-A jak być dobrym człowiekiem?
-A co to znaczy „dobry człowiek”?
-No taki, który nie krzywdzi innych, nie niszczy samego siebie, nie ma złych emocji.
-Tacy nie istnieją. A przynajmniej nie wśród żywych.
-Dlaczego?
-Bo nie da się być nieskazitelnym elementem systemu zła.
-Co to znaczy?-To znaczy, że jeśli żyjesz w systemie który opiera się na współzawodnictwie, na wyzysku, na kłamstwach i oszustwach, to nie jesteś w stanie nie stać się współwinnym tego wszystkiego.-Ale przecież właśnie w ten sposób funkcjonuje cały nasz świat. Czy to znaczy, że nie ma dobrych ludzi w ogóle?-Tak.
Maja to jedna z najmądrzejszych kobiet, z jakimi miałam okazje skrzyżować ścieżki życia. Dzisiaj przez przypadek dowiedziałam się, że ma bloga. Polecam gorąco, świetne zdjęcia i mnóstwo mądrych, inspirujących słów.
7 komentarzy:
Witam,
jak dobrego człowieka można definiować jako kogoś kto nie ma złych emocji?! Autorka tych słów trochę się w życiu zagubiła.
Ja bym zdefiniował dobrego człowieka po 1. z dwóch przykazań miłości (dla niewierzących tylko drugie - ah ateiści - to jest takie trendi dziś .. szczególnie w takiej ilości, Doh.) - czyli miłujemy innych tak jak siebie.
Poza tym druga sprawa - po co żyjesz?
Fundamentalne pytanie hm? No po co?
To ja poczekam na odpowiedz autorki bloga i tej pani od pseudofilozofii...
Dokładnie myślę jak autorka fotobloga. Nie można być dobrym będąc trybikiem machiny zła.
Alleluja i do przodu ku chwale Szatana.
... ale można, zdając sobie sprawę z własnych słabości, próbować zmieniać rzeczywistość. a nie stać z założonymi rękami i patrzeć, jak wszystko pęka.
działać, działać ;)
Szmatan!!!
@Anonimowy - dobre pytanie, bardzo chcialabym wiedziec ;)
Zgadzam sie z tymi slowami, ktore zacytowalam. Co wiecej moge napisac? Kazdy ma wlasna definicje dobra i zla, kazdy inaczej do tego podchodzi, nawet, jezeli wyznaje ta sama religie co inni, lub gdy tak jak inni nie wyznaje zadnej.
Jednakze kieruje sie w zyciu pewna zasada - staram sie kierowac - nie ma prawdy obiektywnej, kazdy widzi co innego.
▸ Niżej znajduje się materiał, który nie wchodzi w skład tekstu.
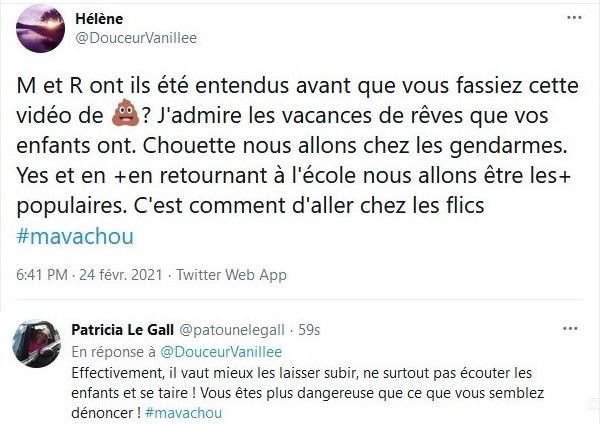Open more options menu on Hélène's tweet
600x424 pixels.
point(572,20)
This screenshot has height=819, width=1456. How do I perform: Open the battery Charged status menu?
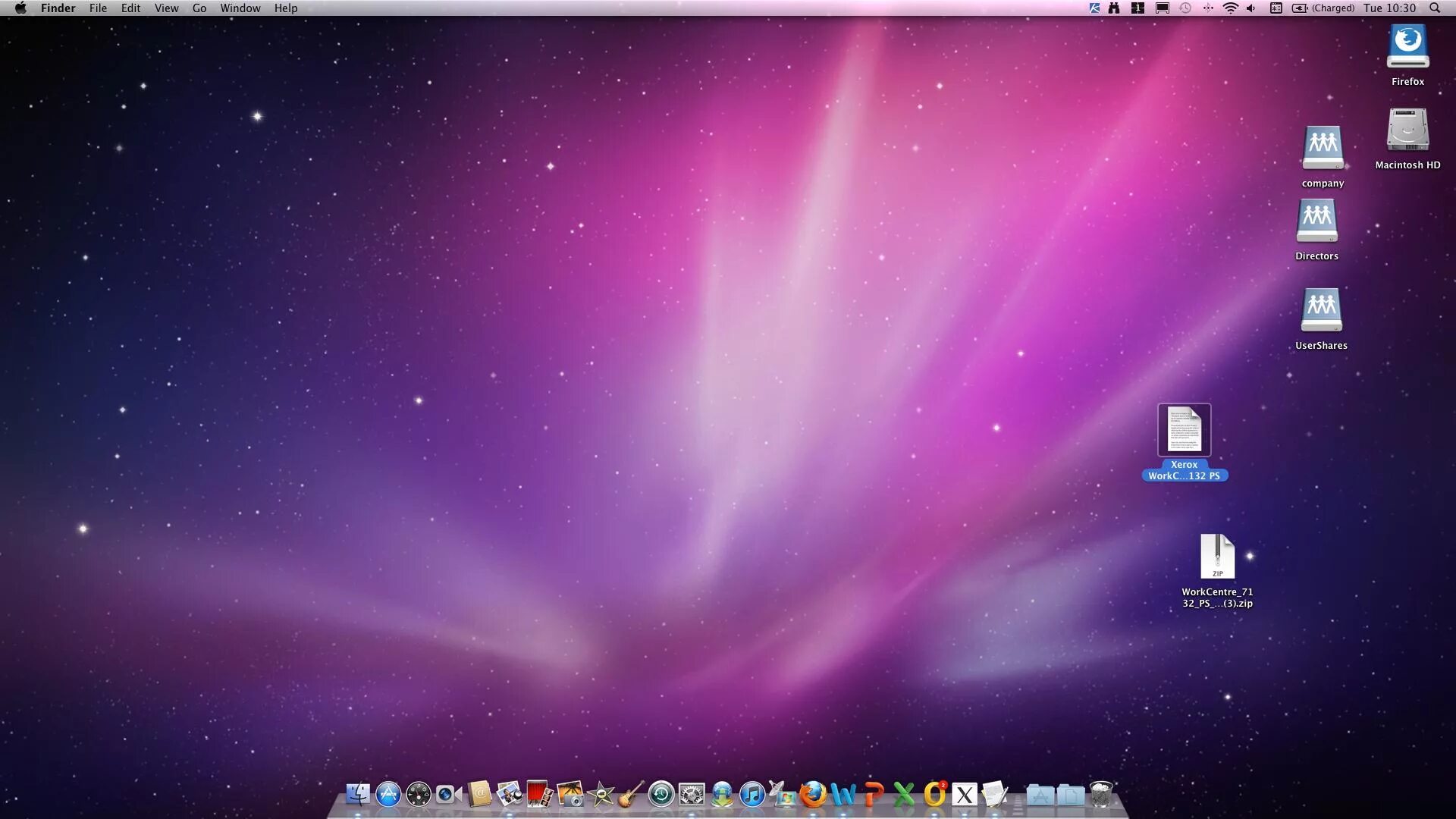[1323, 8]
To tak jak w fizyce kwantowej - aby zobaczyc elektron, musisz wyslac foton, a foton zderzajac sie z elektronem zmienia jego stan, nie widzisz wiec elektronu takiego, jakim byl, zanim na niego spojrzalas.
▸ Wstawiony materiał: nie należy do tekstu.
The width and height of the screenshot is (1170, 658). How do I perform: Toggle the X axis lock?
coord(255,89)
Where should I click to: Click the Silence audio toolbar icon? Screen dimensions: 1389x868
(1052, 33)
Troche pokretne, ale taki mam stan umyslu od Bakunin-jeden-wie-kiedy.
Tym niemniej, poniewaz nie ma prawdy obiektywnej, prawdy subiektywne sa sobie rownowazne - nie ma lepszych czy gorszych punktow widzenia. Staram sie to zrozumiec i szanowac zdanie innych, chociazby nie wiem, jak z pozorow glupie czy plytkie by mi sie wydawalo.